Cohort Analysis with R

Introduction

In this post I perform a behavioral analytics technique called Cohort Analysis to get an idea of monthly retention and churn rates for cohorts based on acquisition date. This technique provides a way of understanding customer trends, which aids an organization to better target its audience, and make better business decisions.

Before the Cohort Analysis can be executed, I must perform a good deal of data wrangling. The data wrangling sections will be labeled “preprocessing”. Feel free to skip those sections if you wish.

For this analysis, I’ll be utilizing an anonymized transactional data set called ‘Online Retail Data Set’ from UCI’s Machine Learning Repository. The data set was donated on 2015-11-06. You can access data here: http://archive.ics.uci.edu/ml/datasets/online+retail

A little bit about the data set from UCI itself:

This is a transnational data set which contains all the transactions occurring between 01/12/2010 and 09/12/2011 for a UK-based and registered non-store online retail.The company mainly sells unique all-occasion gifts.
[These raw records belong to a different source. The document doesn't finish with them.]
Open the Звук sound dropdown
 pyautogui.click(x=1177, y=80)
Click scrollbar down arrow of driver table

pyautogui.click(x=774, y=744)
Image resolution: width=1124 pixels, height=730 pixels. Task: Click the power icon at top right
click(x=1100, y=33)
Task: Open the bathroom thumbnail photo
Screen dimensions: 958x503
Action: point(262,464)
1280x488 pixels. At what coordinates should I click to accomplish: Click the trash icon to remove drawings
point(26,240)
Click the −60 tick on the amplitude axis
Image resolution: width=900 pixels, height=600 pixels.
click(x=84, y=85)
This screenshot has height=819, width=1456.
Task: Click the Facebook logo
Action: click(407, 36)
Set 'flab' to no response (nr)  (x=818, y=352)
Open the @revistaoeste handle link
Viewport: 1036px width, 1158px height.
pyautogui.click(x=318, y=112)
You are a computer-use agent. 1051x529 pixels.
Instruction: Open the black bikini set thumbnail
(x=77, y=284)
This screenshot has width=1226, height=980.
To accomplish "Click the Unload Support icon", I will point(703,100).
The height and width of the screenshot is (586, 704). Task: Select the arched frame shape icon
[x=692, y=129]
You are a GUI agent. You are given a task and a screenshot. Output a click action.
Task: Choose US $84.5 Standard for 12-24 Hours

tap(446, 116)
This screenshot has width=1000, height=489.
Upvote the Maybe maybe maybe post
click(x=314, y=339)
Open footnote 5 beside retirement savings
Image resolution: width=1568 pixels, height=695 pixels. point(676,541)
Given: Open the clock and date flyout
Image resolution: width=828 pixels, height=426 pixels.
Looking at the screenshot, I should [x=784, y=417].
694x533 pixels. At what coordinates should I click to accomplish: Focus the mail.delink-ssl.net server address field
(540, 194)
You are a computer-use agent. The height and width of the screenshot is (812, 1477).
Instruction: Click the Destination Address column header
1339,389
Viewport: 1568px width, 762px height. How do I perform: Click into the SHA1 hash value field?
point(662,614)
Many customers of the company are wholesalers.

Preprocessing: Features

The data set has been loaded in the R session from my working directory and cleverly named “online.retail”. Below we get a look at the initial 30 of 541,909 observations in 10 observation chunks, and the 8 variables.

# We're only going to show the head of this data because it
# is too large for RMarkdown to process visually.

DT::datatable(head(online.retail,30),
              rownames = FALSE,
              options = list(
                pageLength = 10,
                lengthMenu = c(10, 20, 30)),
                caption = htmltools::tags$caption(
                  style = 'caption-side:bottom; text-align: right;',
                  'Source:', htmltools::em('UCI Machine Learning Repository')))

## Warning in instance$preRenderHook(instance): It seems your data is too
## big for client-side DataTables. You may consider server-side processing:
## http://rstudio.github.io/DT/server.html

Preprocessing: Data Types

At this point it’s best to check the variables’ data types and see if any data cleaning is necessary.

As shown below, the CustomerID variable is an integer, which is fine, but the InvoiceDate variable is a factor. This isn’t fine. Later I’ll convert this factored object into a date object.

str(online.retail)

## 'data.frame':    541909 obs. of  8 variables:
##  $ InvoiceNo  : Factor w/ 25900 levels "536365","536366",..: 1 1 1 1 1 1 1 2 2 3 ...
##  $ StockCode  : Factor w/ 4070 levels "10002","10080",..: 3538 2795 3045 2986 2985 1663 801 1548 1547 3306 ...
##  $ Description: Factor w/ 4224 levels ""," 4 PURPLE FLOCK DINNER CANDLES",..: 4027 4035 932 1959 2980 3235 1573 1698 1695 259 ...
##  $ Quantity   : int  6 6 8 6 6 2 6 6 6 32 ...
##  $ InvoiceDate: Factor w/ 23260 levels "1/10/2011 10:04",..: 6839 6839 6839 6839 6839 6839 6839 6840 6840 6841 ...
##  $ UnitPrice  : num  2.55 3.39 2.75 3.39 3.39 7.65 4.25 1.85 1.85 1.69 ...
##  $ CustomerID : int  17850 17850 17850 17850 17850 17850 17850 17850 17850 13047 ...
##  $ Country    : Factor w/ 38 levels "Australia","Austria",..: 36 36 36 36 36 36 36 36 36 36 ...

Preprocessing: Duplicates

Checking for duplicate observations and removing them.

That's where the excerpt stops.